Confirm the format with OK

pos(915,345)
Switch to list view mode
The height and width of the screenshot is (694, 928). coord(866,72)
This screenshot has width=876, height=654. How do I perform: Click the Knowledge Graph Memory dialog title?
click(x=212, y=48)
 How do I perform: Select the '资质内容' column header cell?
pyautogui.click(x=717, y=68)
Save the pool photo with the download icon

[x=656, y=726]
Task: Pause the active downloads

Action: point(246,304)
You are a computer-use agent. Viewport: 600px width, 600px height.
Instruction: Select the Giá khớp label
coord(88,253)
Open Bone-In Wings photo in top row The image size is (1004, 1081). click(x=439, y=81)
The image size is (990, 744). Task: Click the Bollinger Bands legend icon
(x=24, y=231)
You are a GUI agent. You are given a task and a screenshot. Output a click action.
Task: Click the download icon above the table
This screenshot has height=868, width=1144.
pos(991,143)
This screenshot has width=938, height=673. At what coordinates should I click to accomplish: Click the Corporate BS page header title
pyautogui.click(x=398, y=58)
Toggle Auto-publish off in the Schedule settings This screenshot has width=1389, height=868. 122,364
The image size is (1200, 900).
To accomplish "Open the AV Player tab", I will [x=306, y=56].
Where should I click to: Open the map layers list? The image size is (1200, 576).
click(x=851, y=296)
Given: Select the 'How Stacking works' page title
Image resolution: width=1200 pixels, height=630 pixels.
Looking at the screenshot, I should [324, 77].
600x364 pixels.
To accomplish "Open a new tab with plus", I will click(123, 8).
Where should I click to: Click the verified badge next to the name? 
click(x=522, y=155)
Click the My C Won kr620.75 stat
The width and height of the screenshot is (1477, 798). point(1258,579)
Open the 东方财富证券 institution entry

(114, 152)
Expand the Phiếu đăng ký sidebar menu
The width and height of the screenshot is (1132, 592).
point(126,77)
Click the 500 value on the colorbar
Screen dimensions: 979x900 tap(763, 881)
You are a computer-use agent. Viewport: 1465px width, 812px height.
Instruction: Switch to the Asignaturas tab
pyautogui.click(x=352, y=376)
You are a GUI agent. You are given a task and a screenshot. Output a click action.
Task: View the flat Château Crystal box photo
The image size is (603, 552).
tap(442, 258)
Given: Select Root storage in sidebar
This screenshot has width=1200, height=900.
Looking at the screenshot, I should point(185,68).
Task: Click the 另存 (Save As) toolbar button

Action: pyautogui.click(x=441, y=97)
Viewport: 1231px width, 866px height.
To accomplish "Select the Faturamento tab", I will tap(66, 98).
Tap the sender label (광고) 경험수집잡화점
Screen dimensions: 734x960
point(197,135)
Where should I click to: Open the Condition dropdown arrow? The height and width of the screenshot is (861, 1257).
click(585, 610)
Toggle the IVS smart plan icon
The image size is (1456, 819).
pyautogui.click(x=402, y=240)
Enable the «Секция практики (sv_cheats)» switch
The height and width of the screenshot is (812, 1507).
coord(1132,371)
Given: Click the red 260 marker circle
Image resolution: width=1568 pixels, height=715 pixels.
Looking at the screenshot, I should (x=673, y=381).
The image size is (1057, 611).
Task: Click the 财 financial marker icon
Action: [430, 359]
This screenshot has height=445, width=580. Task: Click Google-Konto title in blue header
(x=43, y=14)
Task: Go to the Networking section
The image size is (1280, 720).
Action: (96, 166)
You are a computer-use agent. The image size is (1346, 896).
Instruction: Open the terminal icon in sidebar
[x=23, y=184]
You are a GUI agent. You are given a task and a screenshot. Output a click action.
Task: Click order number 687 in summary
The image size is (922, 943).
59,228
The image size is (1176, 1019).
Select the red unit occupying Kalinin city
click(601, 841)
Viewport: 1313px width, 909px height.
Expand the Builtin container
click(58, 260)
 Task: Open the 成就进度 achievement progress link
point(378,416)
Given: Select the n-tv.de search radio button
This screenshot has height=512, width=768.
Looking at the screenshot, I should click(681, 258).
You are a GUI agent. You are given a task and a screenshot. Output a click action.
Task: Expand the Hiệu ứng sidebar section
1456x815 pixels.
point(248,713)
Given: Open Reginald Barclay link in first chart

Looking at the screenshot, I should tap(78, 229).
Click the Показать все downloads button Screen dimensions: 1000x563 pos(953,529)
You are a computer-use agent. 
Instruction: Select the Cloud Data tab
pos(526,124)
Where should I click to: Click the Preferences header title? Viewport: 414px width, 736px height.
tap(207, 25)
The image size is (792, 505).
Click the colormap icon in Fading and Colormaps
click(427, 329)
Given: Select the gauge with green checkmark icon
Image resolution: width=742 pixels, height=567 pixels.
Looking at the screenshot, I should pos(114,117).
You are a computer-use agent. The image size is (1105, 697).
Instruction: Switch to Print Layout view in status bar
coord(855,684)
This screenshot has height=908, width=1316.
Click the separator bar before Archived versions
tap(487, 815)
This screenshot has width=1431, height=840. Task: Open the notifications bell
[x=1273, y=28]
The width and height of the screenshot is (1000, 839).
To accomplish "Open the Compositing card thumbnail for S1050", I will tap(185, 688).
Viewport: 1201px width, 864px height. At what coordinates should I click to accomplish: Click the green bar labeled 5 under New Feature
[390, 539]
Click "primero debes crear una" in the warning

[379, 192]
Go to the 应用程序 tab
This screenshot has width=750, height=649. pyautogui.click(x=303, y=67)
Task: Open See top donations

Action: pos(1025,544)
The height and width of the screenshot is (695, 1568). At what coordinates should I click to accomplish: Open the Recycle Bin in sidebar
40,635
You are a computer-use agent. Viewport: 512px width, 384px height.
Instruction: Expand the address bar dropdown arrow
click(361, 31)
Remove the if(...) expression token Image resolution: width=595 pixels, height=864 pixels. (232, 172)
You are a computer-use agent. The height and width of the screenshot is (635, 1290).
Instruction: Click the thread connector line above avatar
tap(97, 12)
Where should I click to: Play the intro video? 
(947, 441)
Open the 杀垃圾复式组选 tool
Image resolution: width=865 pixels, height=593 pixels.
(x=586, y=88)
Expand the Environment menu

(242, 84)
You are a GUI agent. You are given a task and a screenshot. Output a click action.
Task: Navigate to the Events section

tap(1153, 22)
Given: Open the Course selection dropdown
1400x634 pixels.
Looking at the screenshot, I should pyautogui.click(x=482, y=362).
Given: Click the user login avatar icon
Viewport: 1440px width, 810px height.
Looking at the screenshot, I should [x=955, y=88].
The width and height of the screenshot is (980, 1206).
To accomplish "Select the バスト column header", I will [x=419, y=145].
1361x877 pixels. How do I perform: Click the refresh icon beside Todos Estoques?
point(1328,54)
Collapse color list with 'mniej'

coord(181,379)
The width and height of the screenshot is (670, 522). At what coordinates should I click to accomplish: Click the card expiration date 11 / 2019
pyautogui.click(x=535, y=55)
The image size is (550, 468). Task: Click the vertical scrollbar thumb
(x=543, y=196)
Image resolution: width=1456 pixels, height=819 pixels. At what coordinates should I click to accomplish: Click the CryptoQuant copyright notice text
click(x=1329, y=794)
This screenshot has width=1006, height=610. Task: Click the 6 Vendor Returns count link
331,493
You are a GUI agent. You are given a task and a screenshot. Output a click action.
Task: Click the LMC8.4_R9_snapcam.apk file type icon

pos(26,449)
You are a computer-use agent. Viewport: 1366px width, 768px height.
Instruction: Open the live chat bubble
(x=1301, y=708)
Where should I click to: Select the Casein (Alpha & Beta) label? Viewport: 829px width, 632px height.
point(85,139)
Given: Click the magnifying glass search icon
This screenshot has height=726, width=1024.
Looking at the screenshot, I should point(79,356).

WORK ITEM:
Count how many lines in the entries above hold the word "search". Give that number by itself.

OUTPUT:
2